The devastating consequences of climate change, ecosystem degradation, biodiversity loss, and pollution have never been more severe for health than today. Heat, epidemics, food insecurity, water scarcity, natural disasters that are increasing in intensity, frequency, and duration are major challenges that threaten health and well-being at a global scale, while health systems around the world remain unprepared.
Despite its potential, a health-focused framing in current climate discussions is exceedingly rare. In order to move forward different United Nation agencies and cross-sectoral stakeholders have to jointly address ongoing and emerging crosscutting issues, taking into account the interactions between climate change, biodiversity loss and health at all stages of the negotiation process. Creating a common narrative and vision from the various silos of "Planetary Health," "One Health," and "Climate Change and Health" must be on the agenda to join forces and powerfully bring out the best for global health in the ongoing political discussions by establishing a global health lens.
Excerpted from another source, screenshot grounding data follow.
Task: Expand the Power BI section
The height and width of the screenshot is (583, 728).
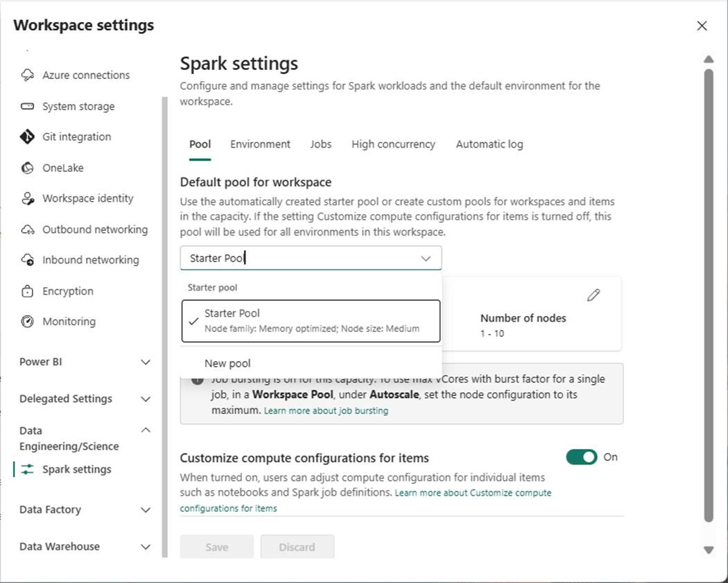Action: click(x=146, y=362)
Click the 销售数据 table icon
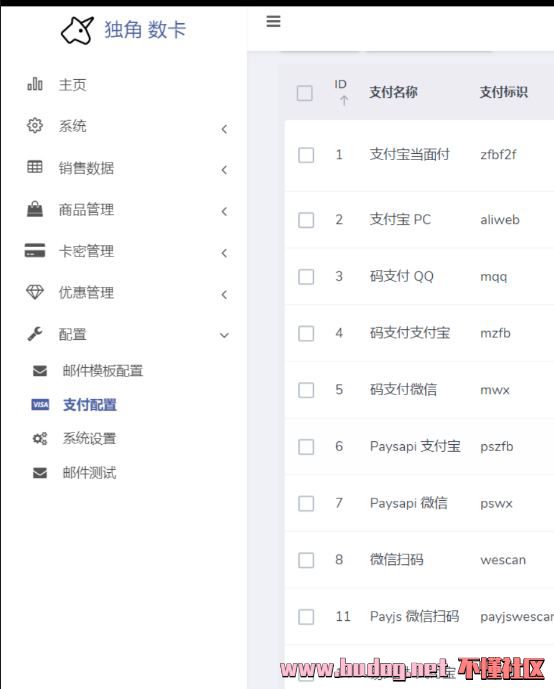This screenshot has width=554, height=689. (x=35, y=167)
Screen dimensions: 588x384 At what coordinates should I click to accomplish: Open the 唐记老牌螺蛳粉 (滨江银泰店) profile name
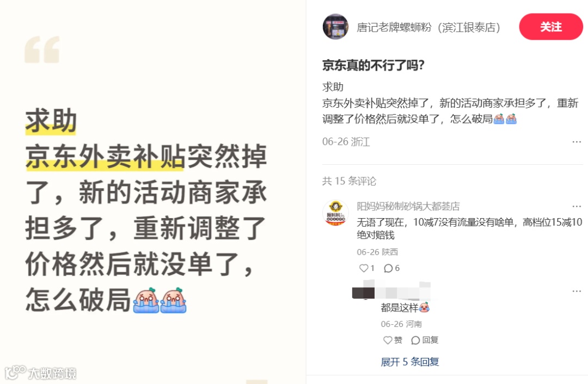coord(428,27)
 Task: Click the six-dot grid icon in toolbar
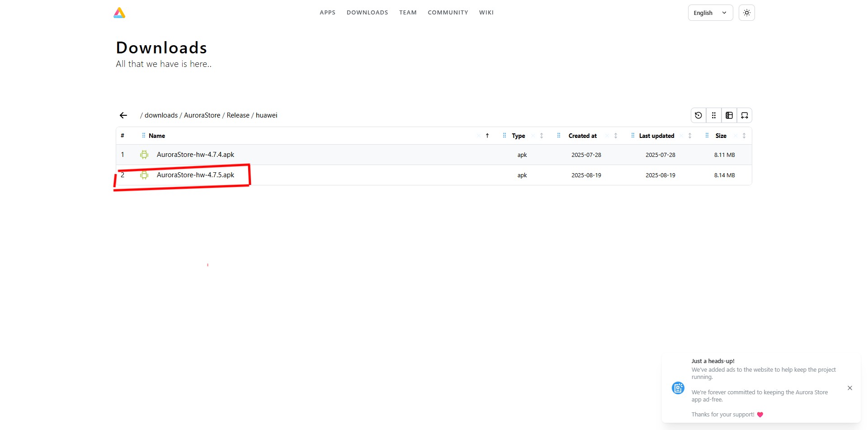[714, 115]
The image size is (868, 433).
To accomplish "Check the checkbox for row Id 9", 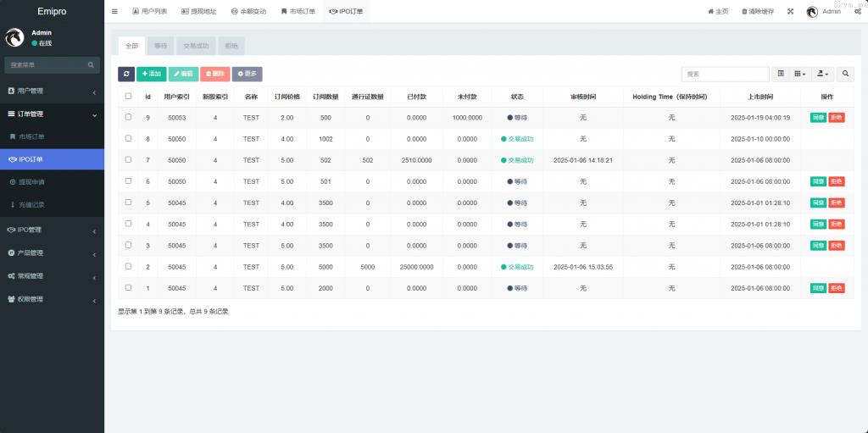I will (128, 117).
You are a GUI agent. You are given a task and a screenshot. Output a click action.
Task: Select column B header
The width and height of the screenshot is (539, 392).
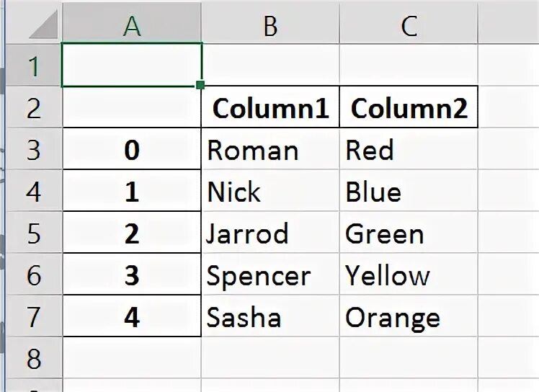[270, 26]
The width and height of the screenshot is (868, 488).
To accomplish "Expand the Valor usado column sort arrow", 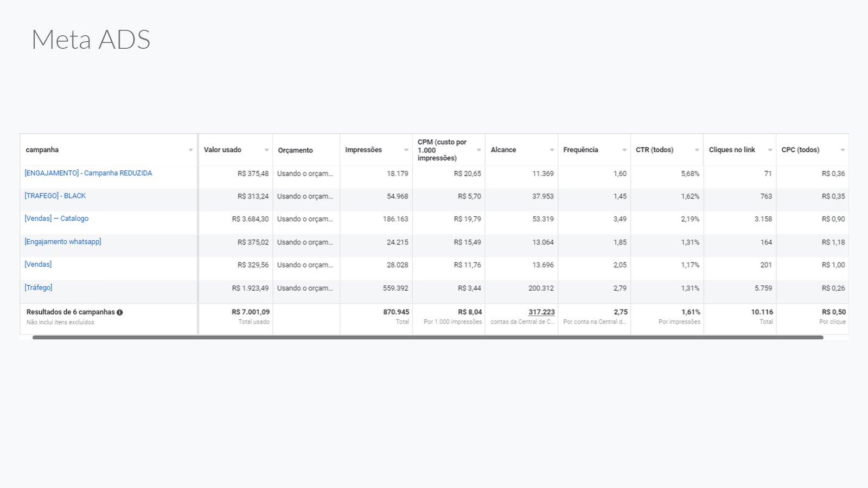I will [266, 150].
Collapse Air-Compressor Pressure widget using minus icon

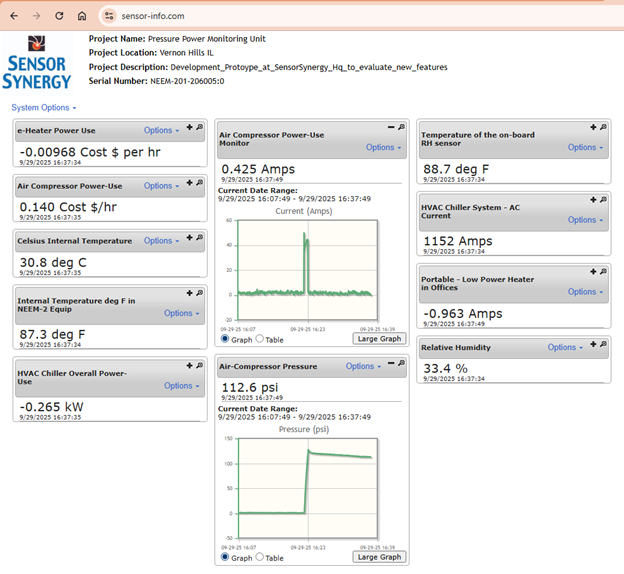392,363
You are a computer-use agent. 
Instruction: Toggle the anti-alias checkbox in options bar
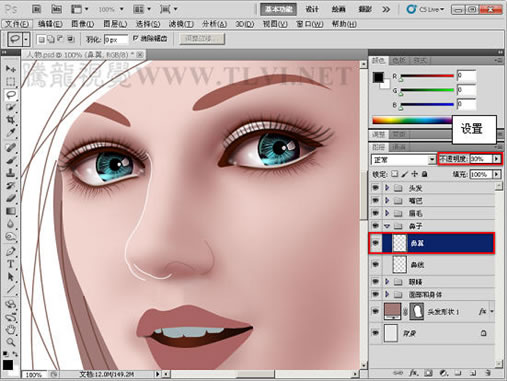click(x=135, y=38)
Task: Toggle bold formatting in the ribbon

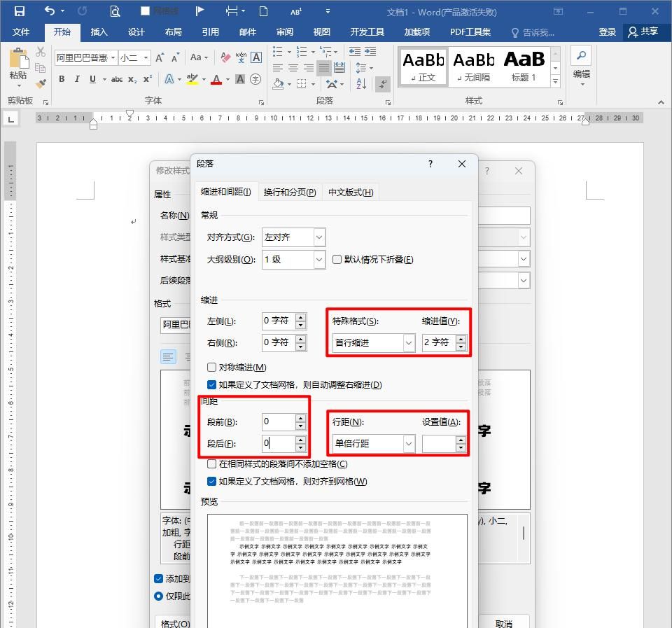Action: point(62,81)
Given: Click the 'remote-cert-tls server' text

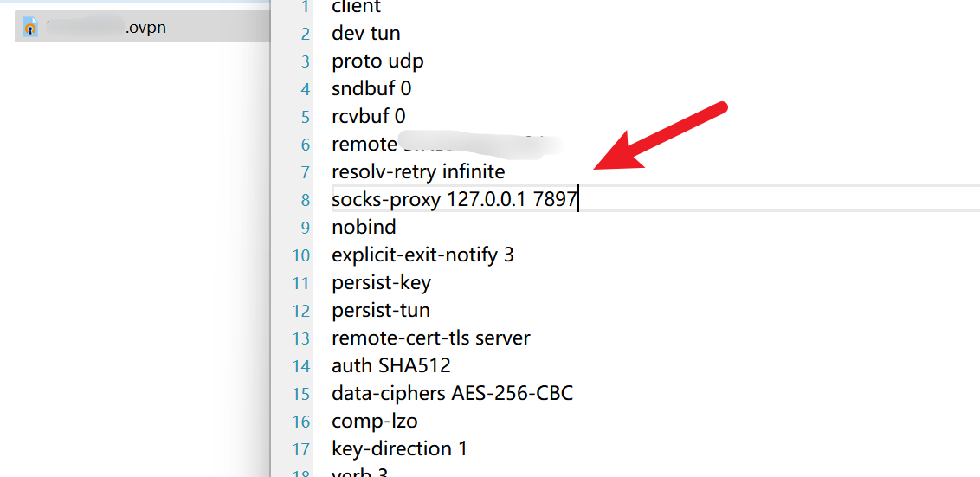Looking at the screenshot, I should [x=430, y=338].
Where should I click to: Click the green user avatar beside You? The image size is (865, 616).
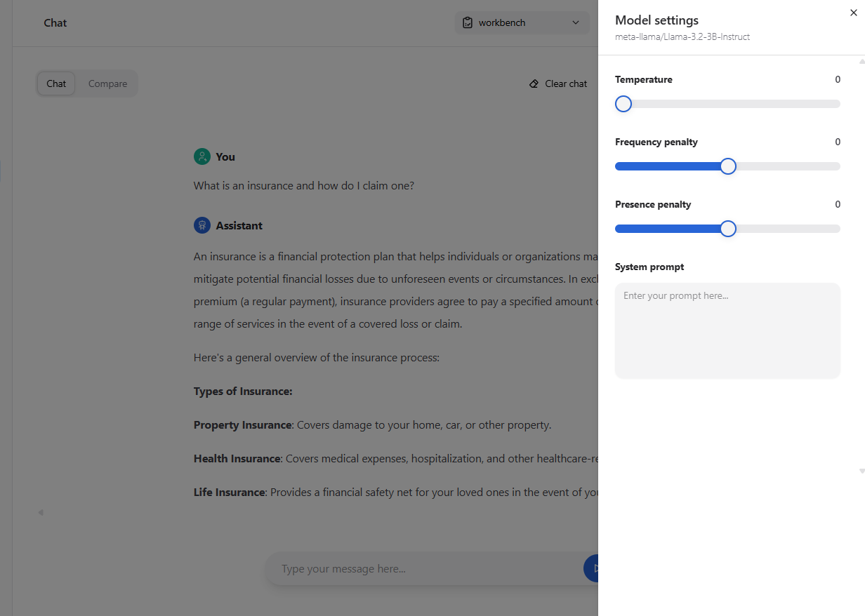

The strengthening of the Alliance for Transformative Action on Climate and Health (ATACH) (established at COP26) and the World Health Organization Health Pavilion at COP27 is urgently needed, and concepts like Planetary Health and One Health have to be included in international collaborative mitigation and adaptation strategies. Only reshaping the governance and the economics of global climate and health policy while putting a focus on an equity-based approach will pave the way for a healthy green transformation worldwide. Next steps will have to include the construction of climate-resilient and sustainable low carbon health systems that consider the health sector as a guide in shaping an effective response to environmental health challenges.